In the early hours of July 27, 1973, a teenager from Brooklyn, New York, set out to meet his girlfriend. The pair were planning to attend one of the biggest concerts in rock history, Summer Jam.
The festival welcomed about 600,000 concertgoers, marking it as one of the largest gatherings of people in US history. Its founder felt "very, very lucky" nothing went awry.
After all, the rock fest was almost guaranteed to be a disaster, having only allocated for around 150,000 people. Teenagers snuck in through porta-potties, the local McDonald's was forced to airlift in more food, and the thousands of people who lined the fences put pressure on the venue to ultimately make it a free show.
Historically, the event went off without a hitch — except for the strange disappearance of the two love-struck teens, who vanished on their way to the show.
Now, Summer Jam is remembered not only for the music but also 16-year-old Mitchel Weiser and 15-year-old Bonnie Bickwit's disappearance.
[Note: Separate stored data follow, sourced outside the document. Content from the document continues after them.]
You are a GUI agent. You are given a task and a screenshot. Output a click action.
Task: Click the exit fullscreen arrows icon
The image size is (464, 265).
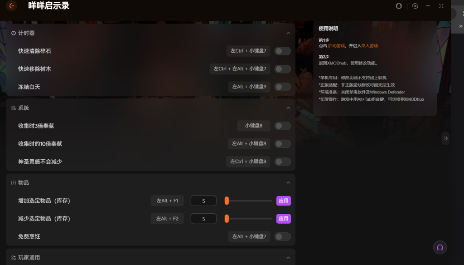point(441,6)
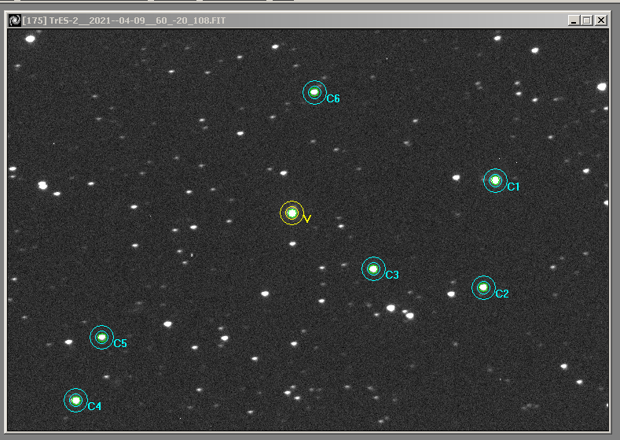Pick comparison star C4 aperture circle
This screenshot has width=620, height=440.
pyautogui.click(x=75, y=400)
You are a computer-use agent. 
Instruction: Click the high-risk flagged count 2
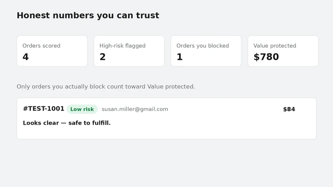pos(102,57)
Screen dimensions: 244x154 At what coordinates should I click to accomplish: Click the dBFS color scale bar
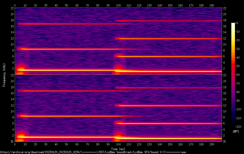[x=233, y=76]
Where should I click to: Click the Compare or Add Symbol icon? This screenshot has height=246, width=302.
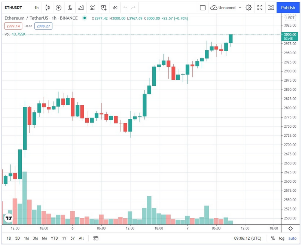click(58, 7)
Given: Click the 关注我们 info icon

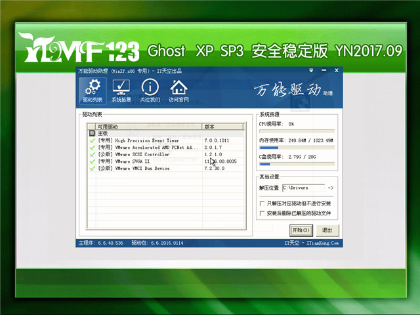Looking at the screenshot, I should [x=150, y=91].
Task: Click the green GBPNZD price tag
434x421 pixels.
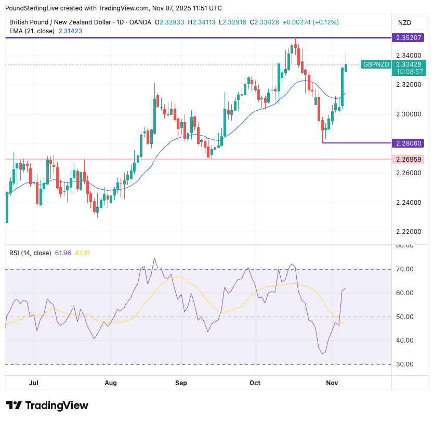Action: coord(376,64)
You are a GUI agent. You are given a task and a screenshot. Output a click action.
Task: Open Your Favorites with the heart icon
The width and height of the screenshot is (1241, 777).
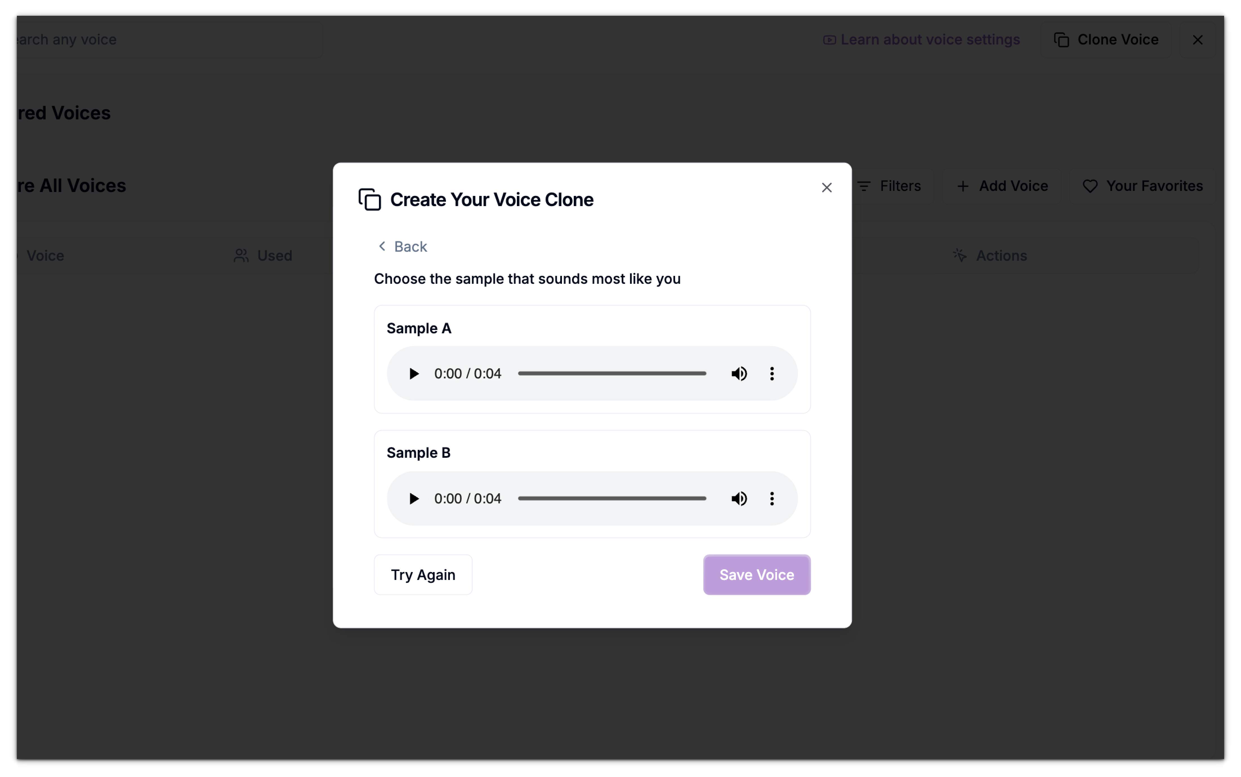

The pair, both gifted students, are the oldest missing-teen cases in America and were initially dismissed as classic romantic runaways expected to return home when their affection for one another ran out.
But 50 years on, the families of Bonnie and Mitchel are still dealing with the fallout from alleged police incompetence and a bungled investigation, along with the misfeasance of the New York City Police Department's Missing Persons Squad, which lost the original case file.